- What you will do
List every line of the records that contains the word "node", matching case exactly.

- Information given

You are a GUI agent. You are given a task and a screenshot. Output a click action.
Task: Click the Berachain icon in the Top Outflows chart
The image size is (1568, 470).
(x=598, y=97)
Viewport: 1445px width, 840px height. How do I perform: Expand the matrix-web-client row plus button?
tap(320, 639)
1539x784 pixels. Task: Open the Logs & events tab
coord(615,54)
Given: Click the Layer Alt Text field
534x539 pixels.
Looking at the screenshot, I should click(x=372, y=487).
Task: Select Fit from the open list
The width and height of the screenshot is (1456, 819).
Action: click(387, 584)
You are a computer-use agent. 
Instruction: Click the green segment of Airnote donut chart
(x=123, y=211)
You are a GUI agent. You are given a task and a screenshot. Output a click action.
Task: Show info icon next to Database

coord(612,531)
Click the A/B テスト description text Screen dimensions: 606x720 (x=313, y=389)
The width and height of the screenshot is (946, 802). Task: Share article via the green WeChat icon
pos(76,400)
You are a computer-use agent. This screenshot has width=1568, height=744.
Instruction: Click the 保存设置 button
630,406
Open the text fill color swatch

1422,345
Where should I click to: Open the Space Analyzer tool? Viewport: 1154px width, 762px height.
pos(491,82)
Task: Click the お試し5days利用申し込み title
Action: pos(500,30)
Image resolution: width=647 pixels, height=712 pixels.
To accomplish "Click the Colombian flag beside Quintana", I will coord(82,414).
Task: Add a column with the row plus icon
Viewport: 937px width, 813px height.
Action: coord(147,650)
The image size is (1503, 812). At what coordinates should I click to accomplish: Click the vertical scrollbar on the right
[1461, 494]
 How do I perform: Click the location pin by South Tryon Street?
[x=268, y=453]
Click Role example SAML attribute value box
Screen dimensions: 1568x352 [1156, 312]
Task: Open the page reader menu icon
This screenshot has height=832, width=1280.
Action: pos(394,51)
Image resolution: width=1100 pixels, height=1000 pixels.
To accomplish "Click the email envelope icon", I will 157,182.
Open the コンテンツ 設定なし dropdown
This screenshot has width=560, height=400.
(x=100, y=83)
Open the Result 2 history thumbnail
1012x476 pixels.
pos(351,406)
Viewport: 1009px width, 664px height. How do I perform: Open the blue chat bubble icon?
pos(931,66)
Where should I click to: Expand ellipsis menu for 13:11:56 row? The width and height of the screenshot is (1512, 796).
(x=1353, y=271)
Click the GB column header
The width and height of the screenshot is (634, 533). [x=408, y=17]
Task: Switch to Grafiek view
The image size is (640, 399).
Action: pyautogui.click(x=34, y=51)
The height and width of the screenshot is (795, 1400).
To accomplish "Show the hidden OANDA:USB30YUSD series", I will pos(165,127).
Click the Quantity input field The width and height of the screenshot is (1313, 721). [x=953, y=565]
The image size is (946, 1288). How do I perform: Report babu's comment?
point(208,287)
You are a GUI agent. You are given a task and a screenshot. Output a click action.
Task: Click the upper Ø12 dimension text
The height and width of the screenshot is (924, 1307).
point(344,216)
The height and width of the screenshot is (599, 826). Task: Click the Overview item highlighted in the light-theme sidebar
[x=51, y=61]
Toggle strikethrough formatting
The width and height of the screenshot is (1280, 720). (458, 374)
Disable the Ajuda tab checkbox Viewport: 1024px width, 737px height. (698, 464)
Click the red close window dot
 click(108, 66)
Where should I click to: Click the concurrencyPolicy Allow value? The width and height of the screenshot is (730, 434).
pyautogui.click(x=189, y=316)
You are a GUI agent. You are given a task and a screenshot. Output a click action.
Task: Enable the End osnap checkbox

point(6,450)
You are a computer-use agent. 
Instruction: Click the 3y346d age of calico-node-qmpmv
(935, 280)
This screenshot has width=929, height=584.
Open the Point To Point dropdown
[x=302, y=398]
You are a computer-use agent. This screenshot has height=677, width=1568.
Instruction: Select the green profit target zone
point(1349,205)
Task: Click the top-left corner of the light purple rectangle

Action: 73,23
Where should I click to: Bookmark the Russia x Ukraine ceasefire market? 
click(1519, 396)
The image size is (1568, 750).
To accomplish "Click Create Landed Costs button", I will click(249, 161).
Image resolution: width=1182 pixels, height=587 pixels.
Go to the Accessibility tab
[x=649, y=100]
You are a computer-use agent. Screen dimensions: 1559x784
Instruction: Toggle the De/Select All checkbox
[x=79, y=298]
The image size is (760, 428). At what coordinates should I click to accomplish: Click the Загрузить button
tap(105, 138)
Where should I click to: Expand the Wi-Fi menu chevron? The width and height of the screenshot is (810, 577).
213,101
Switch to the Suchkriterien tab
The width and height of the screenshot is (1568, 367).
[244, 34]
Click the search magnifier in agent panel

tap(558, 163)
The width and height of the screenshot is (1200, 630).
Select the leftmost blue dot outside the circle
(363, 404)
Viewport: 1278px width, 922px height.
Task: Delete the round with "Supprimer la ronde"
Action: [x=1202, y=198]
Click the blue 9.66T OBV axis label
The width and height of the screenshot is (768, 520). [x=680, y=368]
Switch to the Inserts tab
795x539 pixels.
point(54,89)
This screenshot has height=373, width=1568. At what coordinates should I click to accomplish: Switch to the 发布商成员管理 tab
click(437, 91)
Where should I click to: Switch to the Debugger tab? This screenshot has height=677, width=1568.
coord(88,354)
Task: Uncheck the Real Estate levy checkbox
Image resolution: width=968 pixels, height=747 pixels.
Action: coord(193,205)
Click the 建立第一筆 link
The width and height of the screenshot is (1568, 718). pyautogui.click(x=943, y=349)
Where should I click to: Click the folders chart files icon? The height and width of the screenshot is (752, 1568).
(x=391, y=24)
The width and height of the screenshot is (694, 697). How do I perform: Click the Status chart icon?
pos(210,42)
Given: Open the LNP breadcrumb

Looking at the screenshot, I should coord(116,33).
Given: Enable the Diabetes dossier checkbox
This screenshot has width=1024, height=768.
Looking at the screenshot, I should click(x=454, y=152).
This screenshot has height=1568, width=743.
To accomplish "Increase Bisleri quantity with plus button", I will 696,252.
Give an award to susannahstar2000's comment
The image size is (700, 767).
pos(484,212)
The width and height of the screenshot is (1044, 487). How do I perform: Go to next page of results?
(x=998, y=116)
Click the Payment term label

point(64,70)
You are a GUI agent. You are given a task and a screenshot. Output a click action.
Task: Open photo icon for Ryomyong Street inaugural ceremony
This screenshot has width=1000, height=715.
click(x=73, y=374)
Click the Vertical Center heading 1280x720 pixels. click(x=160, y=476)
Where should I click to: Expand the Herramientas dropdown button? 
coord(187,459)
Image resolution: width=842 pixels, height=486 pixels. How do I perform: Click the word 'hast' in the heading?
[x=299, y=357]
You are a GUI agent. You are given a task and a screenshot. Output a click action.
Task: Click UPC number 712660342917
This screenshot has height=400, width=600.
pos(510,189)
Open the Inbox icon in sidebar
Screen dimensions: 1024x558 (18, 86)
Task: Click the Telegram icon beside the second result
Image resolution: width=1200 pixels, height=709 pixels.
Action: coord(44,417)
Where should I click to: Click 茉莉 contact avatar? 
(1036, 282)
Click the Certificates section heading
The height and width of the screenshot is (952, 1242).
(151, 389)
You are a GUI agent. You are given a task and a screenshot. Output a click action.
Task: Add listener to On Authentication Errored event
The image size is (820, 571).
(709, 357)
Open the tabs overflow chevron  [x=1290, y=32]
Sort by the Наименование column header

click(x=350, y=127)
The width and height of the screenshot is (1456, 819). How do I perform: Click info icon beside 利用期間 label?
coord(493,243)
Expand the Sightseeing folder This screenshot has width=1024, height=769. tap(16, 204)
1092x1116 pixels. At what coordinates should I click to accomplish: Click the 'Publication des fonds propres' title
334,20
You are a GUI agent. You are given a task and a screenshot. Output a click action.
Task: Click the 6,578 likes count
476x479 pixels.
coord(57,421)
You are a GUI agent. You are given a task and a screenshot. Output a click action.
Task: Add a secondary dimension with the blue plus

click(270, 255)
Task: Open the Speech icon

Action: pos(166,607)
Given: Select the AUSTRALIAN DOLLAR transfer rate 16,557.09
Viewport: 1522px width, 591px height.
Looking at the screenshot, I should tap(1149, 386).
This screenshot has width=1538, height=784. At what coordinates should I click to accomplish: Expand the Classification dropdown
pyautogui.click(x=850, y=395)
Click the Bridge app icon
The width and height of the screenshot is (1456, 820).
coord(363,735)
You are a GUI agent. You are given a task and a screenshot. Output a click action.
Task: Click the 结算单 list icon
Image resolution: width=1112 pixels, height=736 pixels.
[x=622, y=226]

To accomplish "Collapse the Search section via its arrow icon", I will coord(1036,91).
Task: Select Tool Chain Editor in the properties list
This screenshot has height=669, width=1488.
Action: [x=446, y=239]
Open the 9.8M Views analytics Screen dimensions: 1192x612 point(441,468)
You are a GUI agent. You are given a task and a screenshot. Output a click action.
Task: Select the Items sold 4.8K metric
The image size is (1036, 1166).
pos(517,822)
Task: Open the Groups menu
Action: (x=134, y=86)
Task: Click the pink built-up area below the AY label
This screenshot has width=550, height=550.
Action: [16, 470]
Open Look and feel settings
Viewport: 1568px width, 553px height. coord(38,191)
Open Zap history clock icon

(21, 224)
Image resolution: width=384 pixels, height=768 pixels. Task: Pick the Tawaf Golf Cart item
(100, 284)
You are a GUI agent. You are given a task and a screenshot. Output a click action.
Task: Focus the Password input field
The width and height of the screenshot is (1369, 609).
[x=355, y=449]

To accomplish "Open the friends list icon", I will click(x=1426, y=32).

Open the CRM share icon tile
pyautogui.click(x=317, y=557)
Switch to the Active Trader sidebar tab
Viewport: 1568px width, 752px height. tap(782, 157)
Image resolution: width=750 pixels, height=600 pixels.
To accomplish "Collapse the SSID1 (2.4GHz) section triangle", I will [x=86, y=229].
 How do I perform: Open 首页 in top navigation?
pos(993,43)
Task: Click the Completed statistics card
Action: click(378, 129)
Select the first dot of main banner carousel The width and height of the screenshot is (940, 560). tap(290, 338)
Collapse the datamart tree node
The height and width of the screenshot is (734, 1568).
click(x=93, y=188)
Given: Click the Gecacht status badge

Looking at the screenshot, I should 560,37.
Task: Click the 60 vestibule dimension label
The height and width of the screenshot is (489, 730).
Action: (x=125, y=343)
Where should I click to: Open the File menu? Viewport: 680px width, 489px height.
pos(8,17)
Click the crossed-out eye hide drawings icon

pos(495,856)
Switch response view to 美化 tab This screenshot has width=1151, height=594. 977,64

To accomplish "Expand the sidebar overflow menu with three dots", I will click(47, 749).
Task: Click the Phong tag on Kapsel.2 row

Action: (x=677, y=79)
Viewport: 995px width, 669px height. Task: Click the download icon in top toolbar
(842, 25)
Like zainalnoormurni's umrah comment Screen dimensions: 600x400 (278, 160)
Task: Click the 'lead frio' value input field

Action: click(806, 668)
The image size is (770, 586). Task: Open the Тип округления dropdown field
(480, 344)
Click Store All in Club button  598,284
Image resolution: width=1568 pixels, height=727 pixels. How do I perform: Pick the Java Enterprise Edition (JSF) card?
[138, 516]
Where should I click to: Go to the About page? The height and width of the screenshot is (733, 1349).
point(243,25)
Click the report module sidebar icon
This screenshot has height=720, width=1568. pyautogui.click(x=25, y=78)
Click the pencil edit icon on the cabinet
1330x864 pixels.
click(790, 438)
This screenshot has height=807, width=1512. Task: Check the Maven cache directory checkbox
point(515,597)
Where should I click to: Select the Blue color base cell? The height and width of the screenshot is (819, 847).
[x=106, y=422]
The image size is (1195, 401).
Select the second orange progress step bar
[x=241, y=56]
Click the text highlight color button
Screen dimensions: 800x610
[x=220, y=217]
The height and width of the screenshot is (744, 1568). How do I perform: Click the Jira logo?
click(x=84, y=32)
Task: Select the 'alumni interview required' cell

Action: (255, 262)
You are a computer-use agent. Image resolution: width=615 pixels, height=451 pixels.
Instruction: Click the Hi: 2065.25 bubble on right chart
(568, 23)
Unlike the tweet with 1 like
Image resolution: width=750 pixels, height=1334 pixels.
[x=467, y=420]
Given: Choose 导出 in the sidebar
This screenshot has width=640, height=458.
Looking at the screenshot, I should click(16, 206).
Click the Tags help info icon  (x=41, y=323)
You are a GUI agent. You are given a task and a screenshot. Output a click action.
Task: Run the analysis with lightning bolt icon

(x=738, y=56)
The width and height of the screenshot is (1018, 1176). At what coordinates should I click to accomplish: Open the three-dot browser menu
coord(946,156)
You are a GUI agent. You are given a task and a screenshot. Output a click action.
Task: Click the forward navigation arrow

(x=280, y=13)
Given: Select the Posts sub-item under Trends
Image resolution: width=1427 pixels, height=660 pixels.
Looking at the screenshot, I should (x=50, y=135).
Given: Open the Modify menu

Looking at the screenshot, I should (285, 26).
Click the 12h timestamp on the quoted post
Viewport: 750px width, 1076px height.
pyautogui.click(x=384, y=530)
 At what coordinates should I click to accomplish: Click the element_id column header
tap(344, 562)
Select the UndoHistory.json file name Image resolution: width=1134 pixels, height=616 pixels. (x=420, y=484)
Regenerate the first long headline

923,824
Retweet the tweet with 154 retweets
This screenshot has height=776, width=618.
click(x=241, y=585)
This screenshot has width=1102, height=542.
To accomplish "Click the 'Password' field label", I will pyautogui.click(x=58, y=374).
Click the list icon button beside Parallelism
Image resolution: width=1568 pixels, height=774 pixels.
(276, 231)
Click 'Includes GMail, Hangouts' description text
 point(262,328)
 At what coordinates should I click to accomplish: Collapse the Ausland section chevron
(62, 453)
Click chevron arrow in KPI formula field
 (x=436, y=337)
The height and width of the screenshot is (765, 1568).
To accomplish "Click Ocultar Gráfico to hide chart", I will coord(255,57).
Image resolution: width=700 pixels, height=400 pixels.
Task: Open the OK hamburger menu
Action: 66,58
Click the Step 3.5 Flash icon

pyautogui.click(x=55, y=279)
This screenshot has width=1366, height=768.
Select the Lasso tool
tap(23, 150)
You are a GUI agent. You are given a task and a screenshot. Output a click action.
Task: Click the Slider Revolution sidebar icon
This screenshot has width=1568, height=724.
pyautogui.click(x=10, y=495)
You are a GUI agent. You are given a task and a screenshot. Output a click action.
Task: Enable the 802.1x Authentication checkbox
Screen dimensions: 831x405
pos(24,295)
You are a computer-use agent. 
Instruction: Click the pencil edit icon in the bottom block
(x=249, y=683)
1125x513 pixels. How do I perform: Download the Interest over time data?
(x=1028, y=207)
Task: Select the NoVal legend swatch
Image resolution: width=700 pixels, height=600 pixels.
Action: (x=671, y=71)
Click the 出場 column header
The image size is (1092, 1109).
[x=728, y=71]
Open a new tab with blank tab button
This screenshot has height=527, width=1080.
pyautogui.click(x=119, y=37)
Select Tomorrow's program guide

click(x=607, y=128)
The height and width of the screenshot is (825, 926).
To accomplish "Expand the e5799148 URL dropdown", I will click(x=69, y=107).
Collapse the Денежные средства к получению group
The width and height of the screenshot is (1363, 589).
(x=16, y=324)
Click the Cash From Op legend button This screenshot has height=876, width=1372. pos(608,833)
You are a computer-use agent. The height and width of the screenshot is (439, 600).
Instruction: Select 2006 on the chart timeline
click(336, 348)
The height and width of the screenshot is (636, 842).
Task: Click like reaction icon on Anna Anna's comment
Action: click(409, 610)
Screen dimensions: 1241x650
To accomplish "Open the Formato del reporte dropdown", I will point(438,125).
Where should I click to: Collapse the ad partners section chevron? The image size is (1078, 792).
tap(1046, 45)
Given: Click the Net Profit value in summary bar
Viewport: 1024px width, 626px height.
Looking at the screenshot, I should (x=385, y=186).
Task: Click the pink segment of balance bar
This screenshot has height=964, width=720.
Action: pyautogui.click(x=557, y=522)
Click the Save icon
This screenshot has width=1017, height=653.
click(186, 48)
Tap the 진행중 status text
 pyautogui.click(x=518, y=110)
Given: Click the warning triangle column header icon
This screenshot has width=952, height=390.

- Reply to the exercise
Instruction: Click the 3y346d age of calico-node-qmpmv
Collapse the datamart tree node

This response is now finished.